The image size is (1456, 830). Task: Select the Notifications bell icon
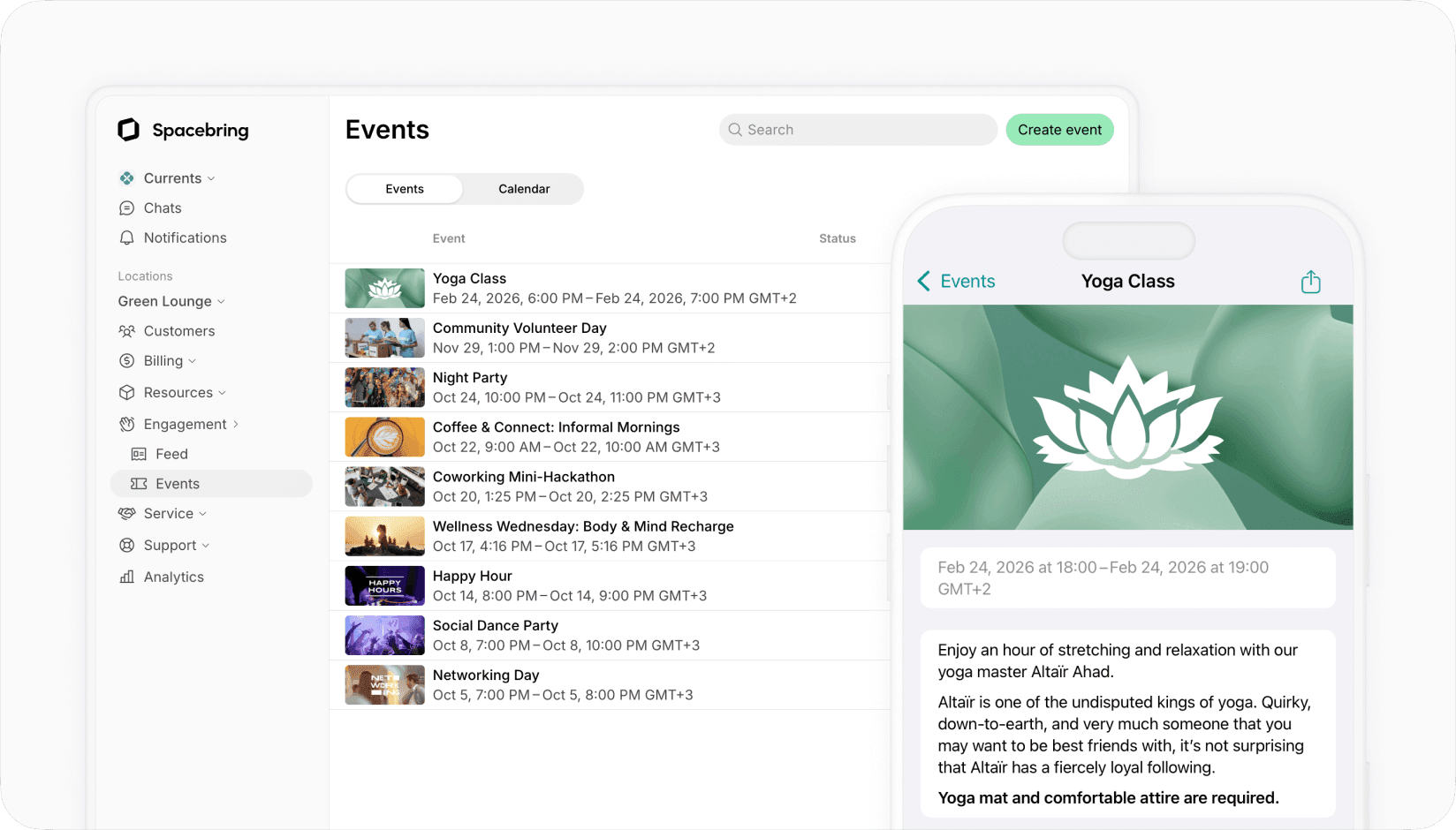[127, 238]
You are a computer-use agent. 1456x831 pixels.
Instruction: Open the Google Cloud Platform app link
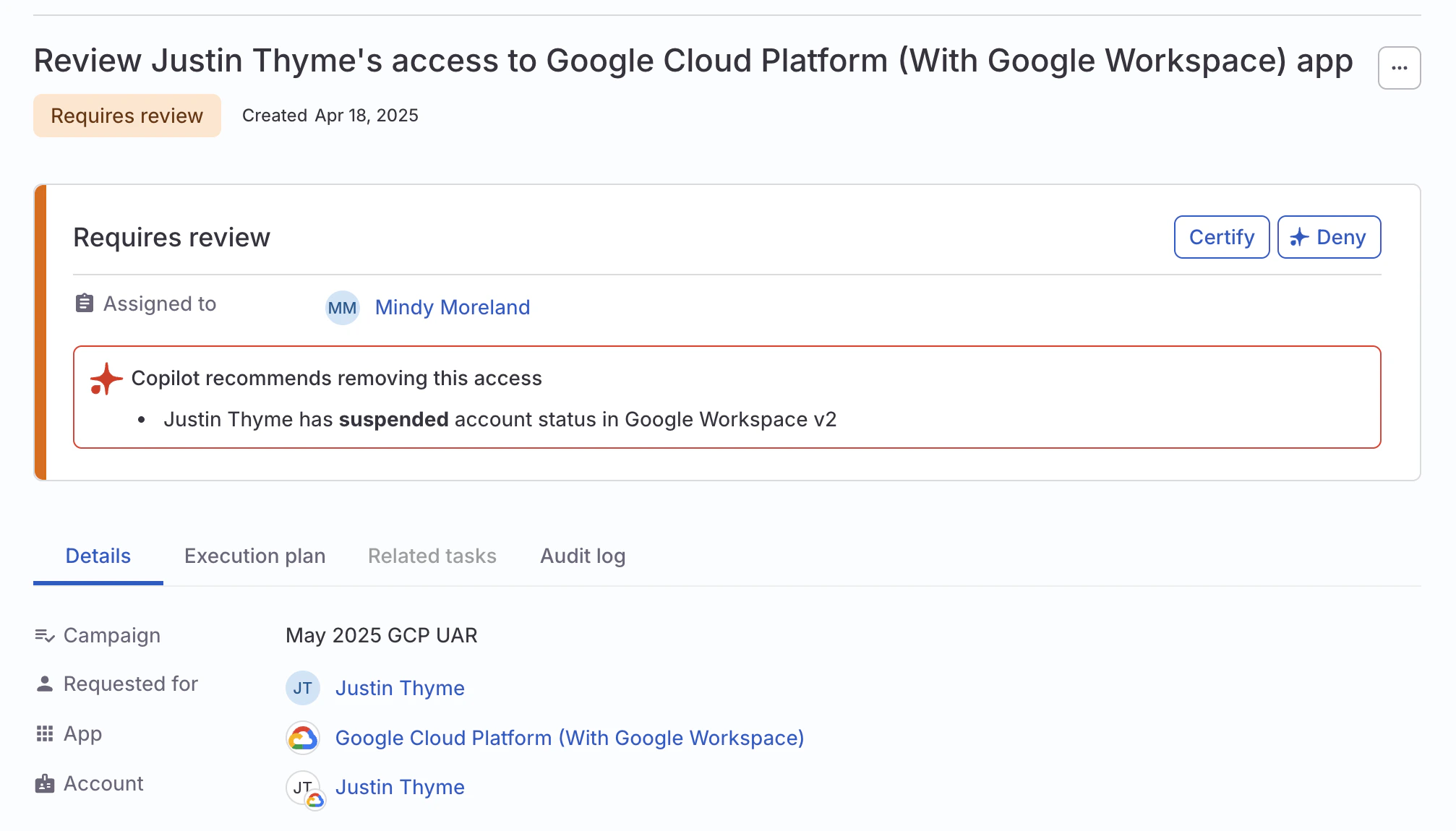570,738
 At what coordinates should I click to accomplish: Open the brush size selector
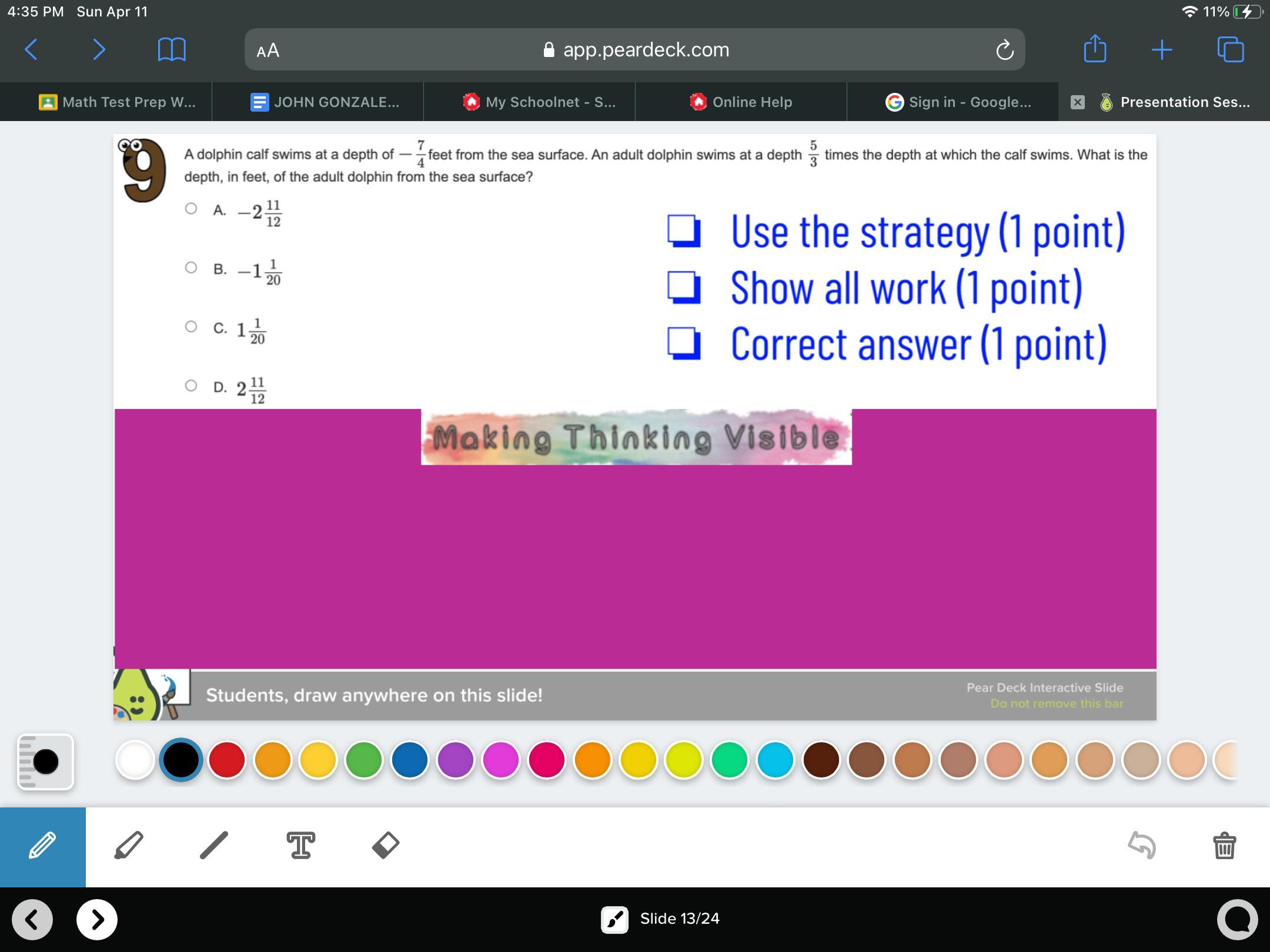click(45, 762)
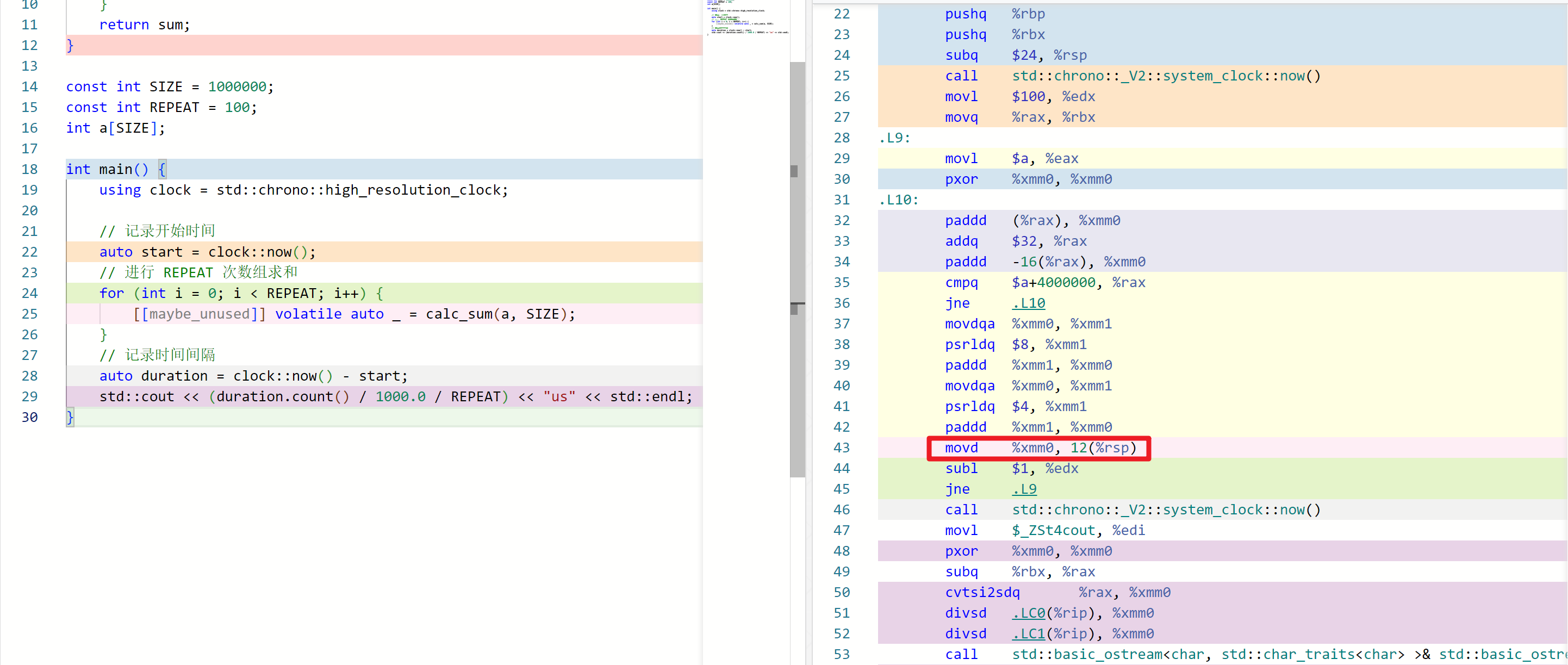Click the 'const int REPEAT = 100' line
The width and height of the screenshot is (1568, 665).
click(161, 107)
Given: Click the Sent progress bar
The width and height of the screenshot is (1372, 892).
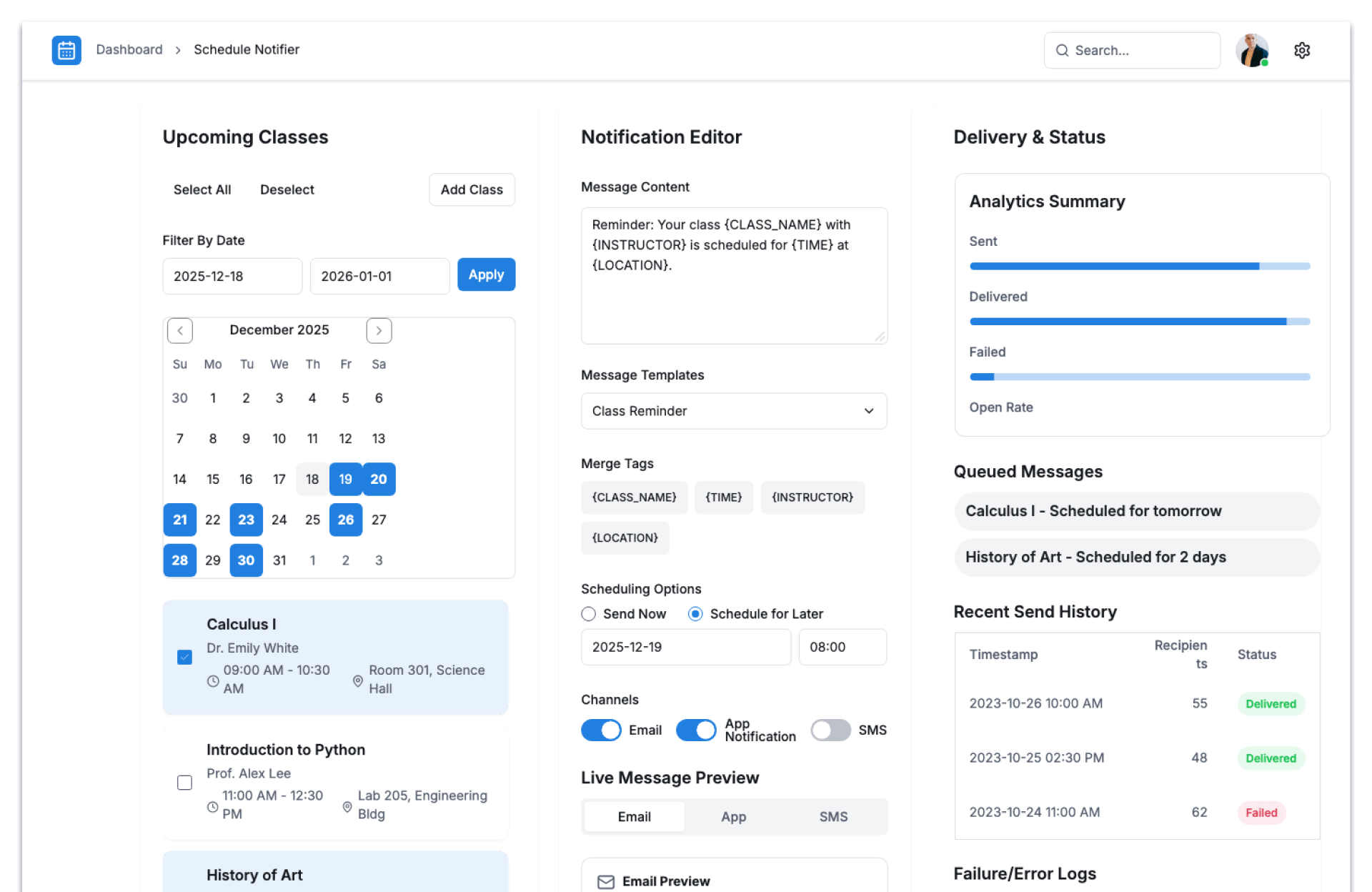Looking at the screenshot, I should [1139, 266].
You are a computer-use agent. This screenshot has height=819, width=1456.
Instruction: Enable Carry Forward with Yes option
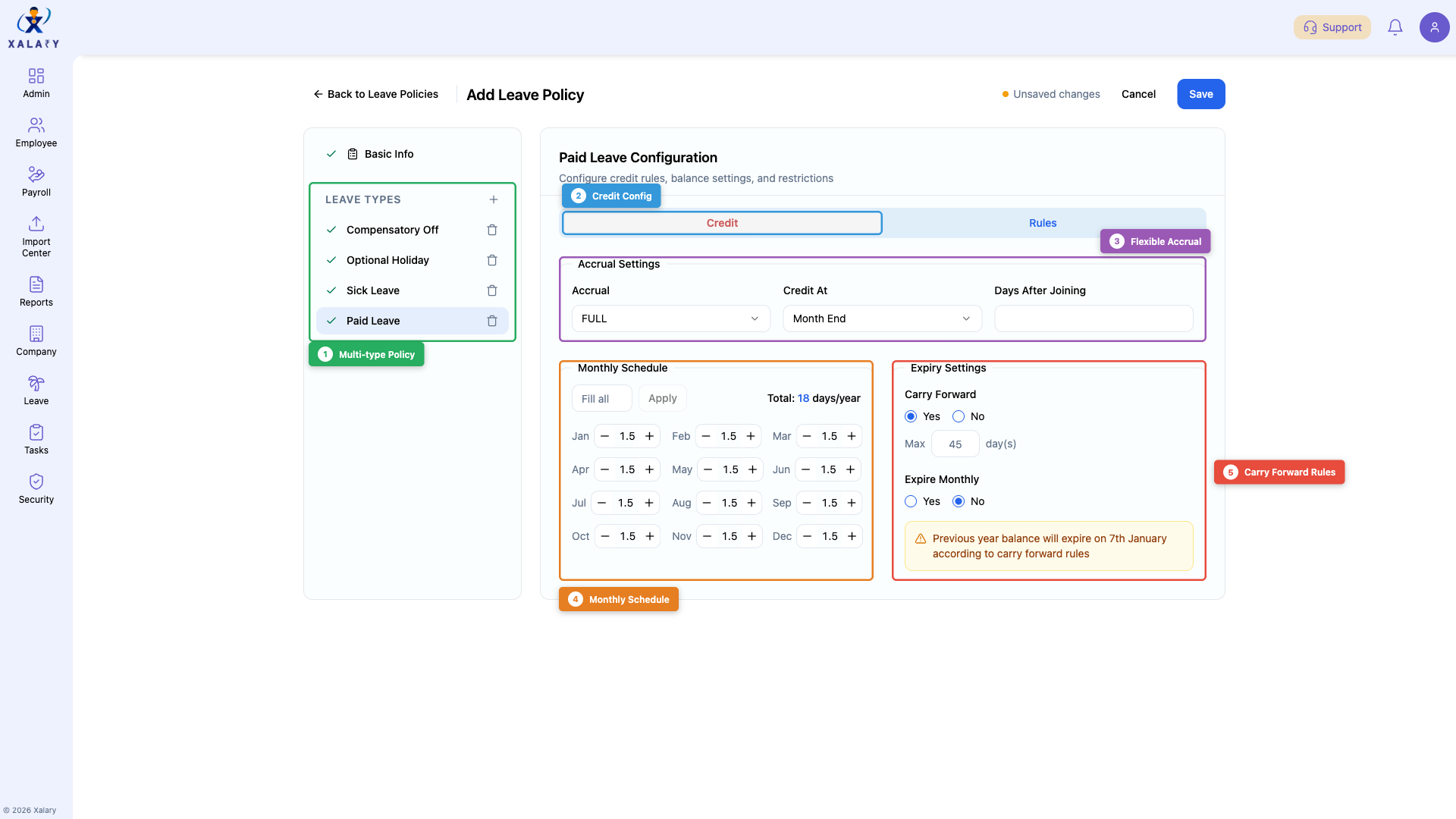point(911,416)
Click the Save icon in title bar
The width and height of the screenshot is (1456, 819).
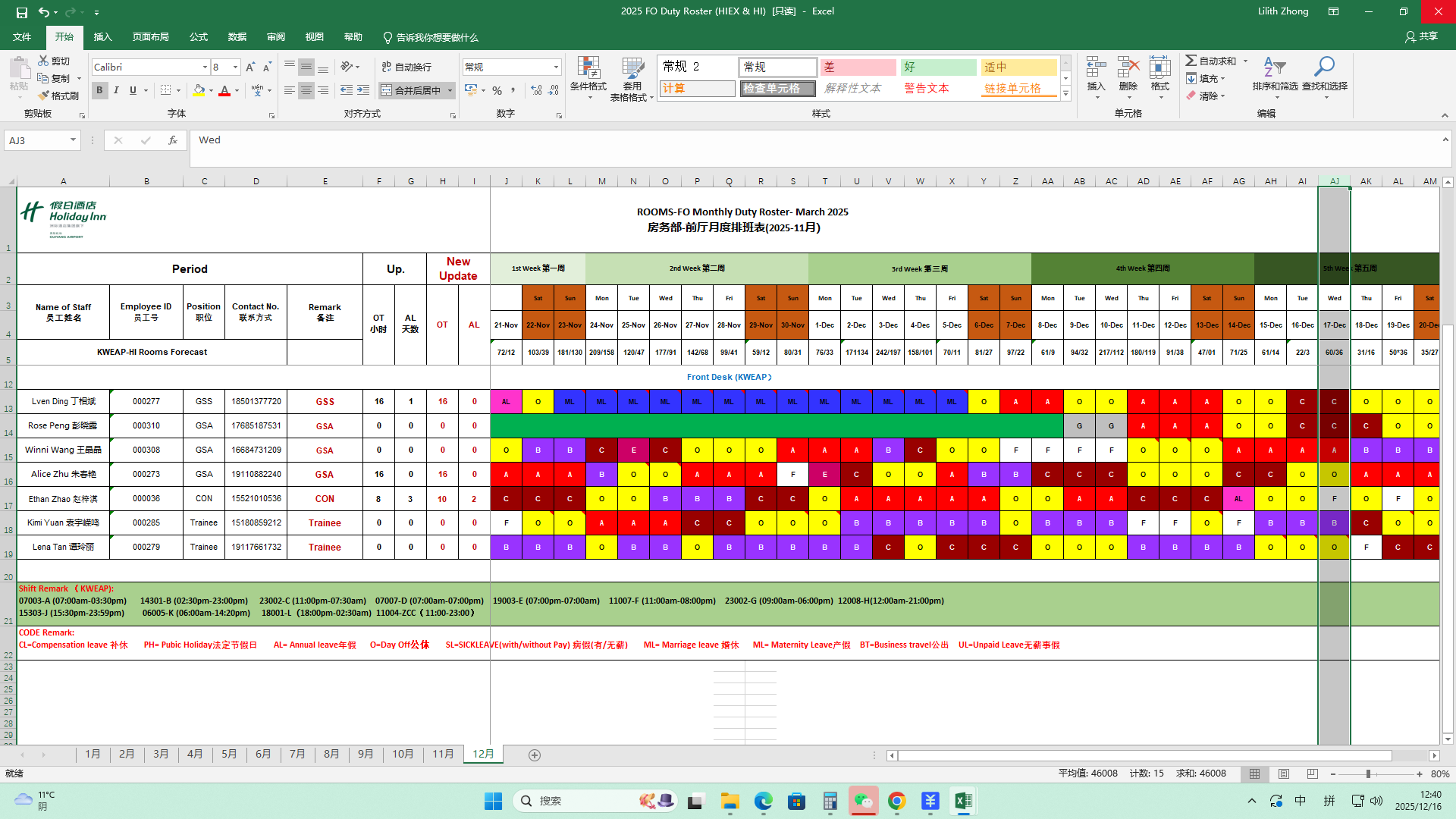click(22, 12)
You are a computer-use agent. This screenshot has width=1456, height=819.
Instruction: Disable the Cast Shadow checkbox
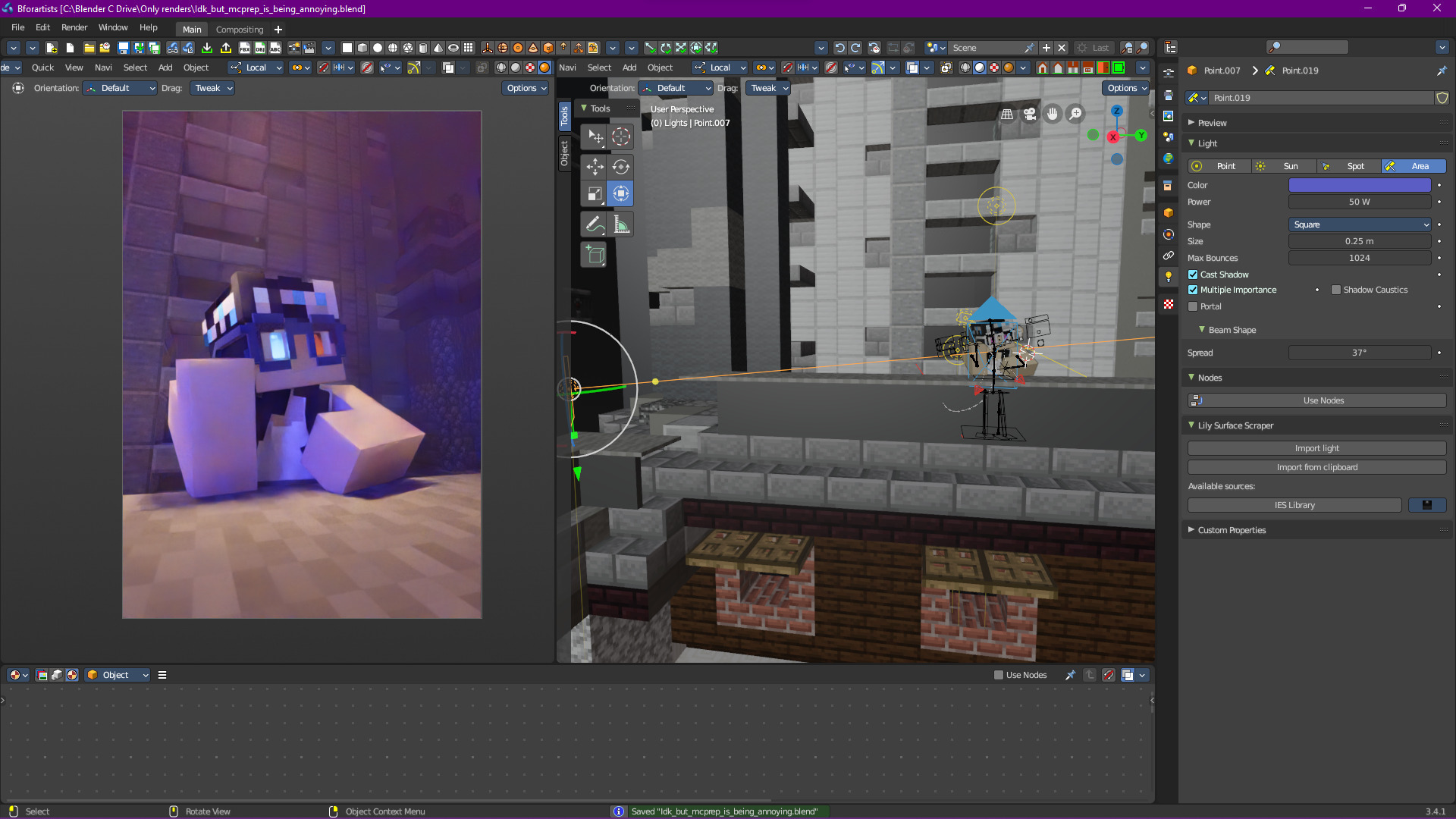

§ §

* **Requirement**: Repeat each line of the listing word for word, from the first through the line that contains "Given: Click the Sent progress bar". Any picture stays out.

* **Finished exercise**:
The image size is (1456, 830). Task: Select the Notifications bell icon
[127, 238]
You are a computer-use agent. 1456x831 pixels.
Instruction: Open the Google Cloud Platform app link
570,738
 At what coordinates should I click to accomplish: Open the brush size selector
click(45, 762)
Click the 'const int REPEAT = 100' line
The width and height of the screenshot is (1568, 665).
click(161, 107)
Given: Click the Sent progress bar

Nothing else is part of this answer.